Certo l’odore dell’aglio non è bello: ma per molte piante la vicinanza con esso e con il suo pungente aroma è una vera e propria manna dal cielo. Il suo odore impedisce ai parassiti di captare facilmente il profumo di un bel roseto o quello dei dolci frutti di un pesco.

Molti esperti consigliano di piantare l’aglio in corrispondenza dei roseti per allontanare efficacemente tarli, afidi e coleotteri di ogni genere.

Anche piantare un anello di aglio intorno al tronco di un pesco, può aiutare a tenere lontani i parassiti. Lo stesso vale per carote, porri e cipolle: con il suo odore l’aglio aiuta a coprire quello delle altre piante impedendo così la prolificazione di mosche e altriinsetti dannosi.

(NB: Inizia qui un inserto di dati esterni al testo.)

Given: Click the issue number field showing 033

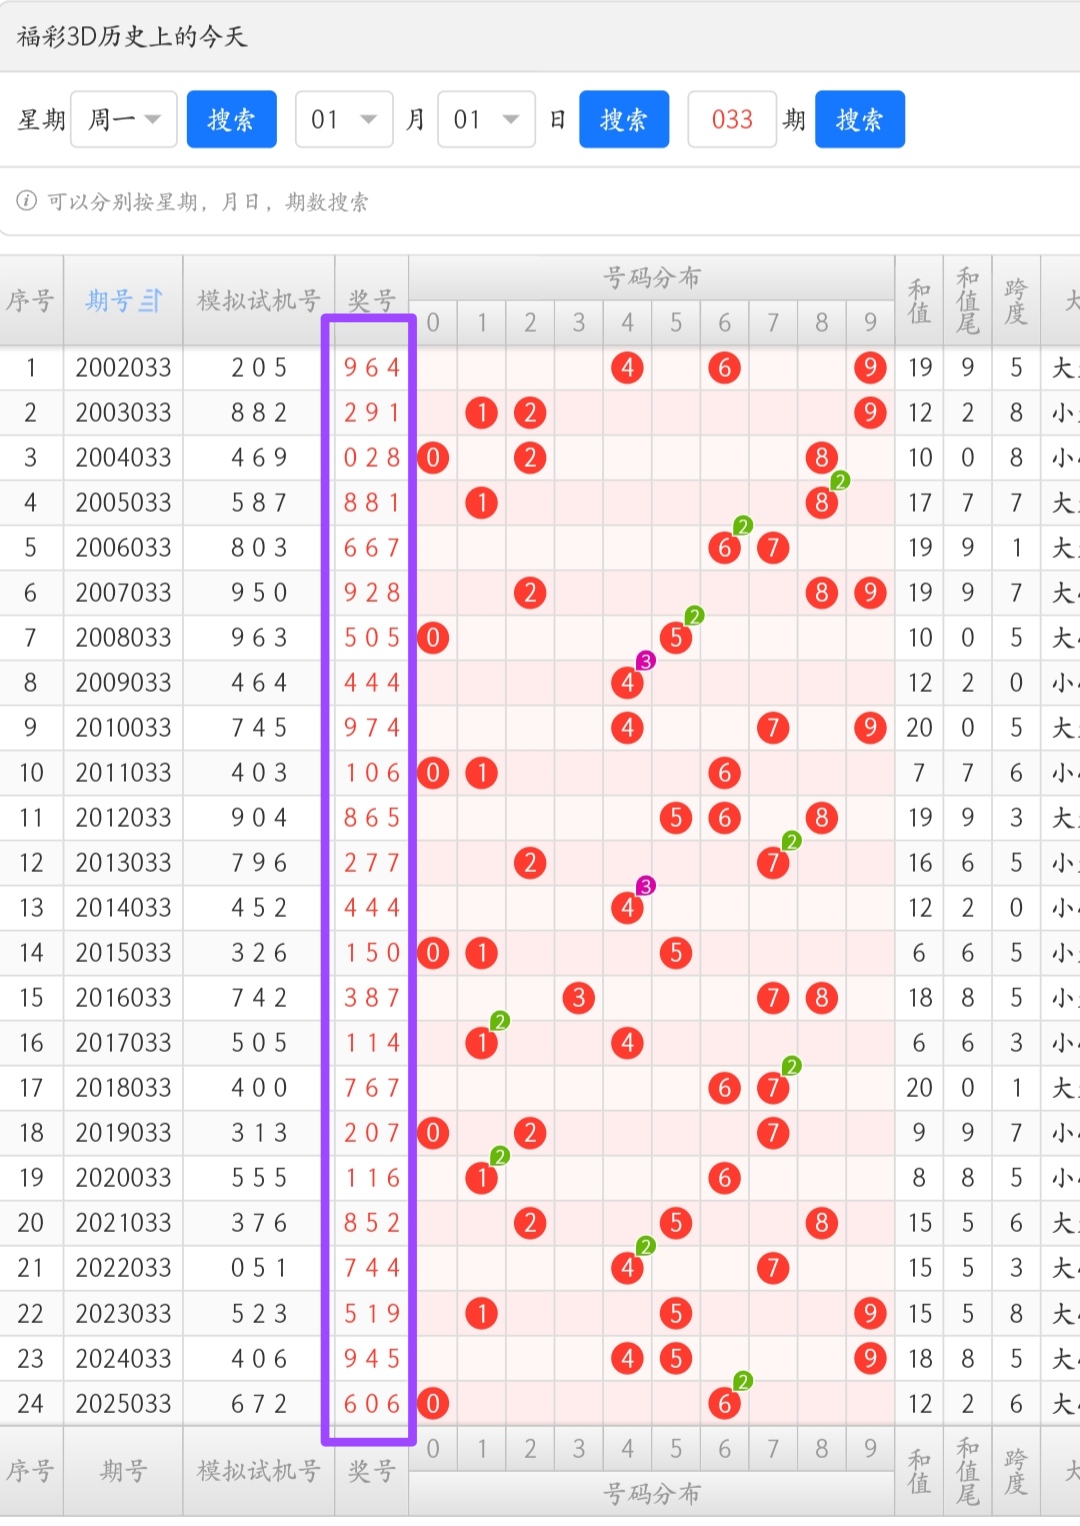Looking at the screenshot, I should click(732, 120).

L’aglio inoltre combatte gli afidi proteggendo lattuga e sedano. Se coltivato insieme al pomodoro tiene a debita distanza quei fastidiosissimi ragnetti rossi. Anche nelle coltivazioni di cavolo il suo aiuto è decisivo contro i vermi. Inoltre, sembra efficace anche contro le lumache.

Sembrerebbe anche che la sua vicinanza migliori il sapore di barbabietole, cavoli e piselli.